**AIM OF THE TASK:** For this listing, the lines between the one holding "Given: Choose the Annotate pencil tool" and the one holding "Task: Open the Compare photography plans link", inclusive, must be set down exactly.

**RECORDS FOR THIS EXERCISE:**
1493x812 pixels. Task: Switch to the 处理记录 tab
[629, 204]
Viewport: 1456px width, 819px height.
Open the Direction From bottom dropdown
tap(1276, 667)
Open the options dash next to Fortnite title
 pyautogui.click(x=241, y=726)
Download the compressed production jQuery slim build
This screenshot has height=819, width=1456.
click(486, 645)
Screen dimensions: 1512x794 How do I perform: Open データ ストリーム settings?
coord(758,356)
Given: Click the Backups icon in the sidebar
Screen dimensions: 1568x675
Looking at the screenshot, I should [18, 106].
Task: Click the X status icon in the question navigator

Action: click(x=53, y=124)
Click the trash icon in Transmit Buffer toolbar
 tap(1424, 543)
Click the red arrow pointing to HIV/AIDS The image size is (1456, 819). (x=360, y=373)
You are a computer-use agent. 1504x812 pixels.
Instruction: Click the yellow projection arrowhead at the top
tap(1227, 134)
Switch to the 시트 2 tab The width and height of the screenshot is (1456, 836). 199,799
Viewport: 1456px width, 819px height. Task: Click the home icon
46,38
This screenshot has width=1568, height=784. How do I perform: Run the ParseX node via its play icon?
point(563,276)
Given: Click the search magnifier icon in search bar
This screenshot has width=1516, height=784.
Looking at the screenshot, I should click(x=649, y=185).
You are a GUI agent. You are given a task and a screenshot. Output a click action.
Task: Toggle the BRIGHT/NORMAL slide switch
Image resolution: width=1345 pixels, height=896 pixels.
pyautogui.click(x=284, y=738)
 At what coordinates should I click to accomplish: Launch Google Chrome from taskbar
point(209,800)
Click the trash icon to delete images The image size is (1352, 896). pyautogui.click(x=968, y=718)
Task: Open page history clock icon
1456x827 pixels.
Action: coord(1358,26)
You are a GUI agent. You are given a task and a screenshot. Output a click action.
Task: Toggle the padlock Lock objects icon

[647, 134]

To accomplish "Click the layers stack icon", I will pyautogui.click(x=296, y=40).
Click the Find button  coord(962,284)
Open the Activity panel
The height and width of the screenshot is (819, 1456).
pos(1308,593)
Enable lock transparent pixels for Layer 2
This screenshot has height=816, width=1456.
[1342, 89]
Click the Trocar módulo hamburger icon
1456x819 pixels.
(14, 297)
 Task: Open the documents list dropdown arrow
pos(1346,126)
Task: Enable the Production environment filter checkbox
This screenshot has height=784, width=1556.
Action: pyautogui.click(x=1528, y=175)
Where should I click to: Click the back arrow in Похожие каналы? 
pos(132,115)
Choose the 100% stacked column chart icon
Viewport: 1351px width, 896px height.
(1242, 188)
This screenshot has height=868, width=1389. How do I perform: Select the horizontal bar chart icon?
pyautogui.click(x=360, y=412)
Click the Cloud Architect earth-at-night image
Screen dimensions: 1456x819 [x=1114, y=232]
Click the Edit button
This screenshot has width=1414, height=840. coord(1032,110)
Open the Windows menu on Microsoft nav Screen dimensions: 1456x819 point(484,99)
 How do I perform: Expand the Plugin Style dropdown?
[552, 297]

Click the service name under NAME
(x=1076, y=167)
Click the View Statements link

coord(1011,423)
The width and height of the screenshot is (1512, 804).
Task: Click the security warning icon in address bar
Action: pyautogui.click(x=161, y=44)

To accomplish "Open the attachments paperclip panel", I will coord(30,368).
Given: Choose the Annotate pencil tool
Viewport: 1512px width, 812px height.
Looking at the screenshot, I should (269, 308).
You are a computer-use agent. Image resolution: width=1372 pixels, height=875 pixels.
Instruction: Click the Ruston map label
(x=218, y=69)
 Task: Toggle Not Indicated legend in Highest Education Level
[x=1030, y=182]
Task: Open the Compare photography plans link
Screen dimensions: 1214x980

**WORKED SOLUTION:**
Given: Choose the Annotate pencil tool
Viewport: 1512px width, 812px height.
Looking at the screenshot, I should (269, 308).
You are a computer-use agent. Image resolution: width=1372 pixels, height=875 pixels.
Instruction: Click the Ruston map label
(x=218, y=69)
 Task: Toggle Not Indicated legend in Highest Education Level
[x=1030, y=182]
Task: Open the Compare photography plans link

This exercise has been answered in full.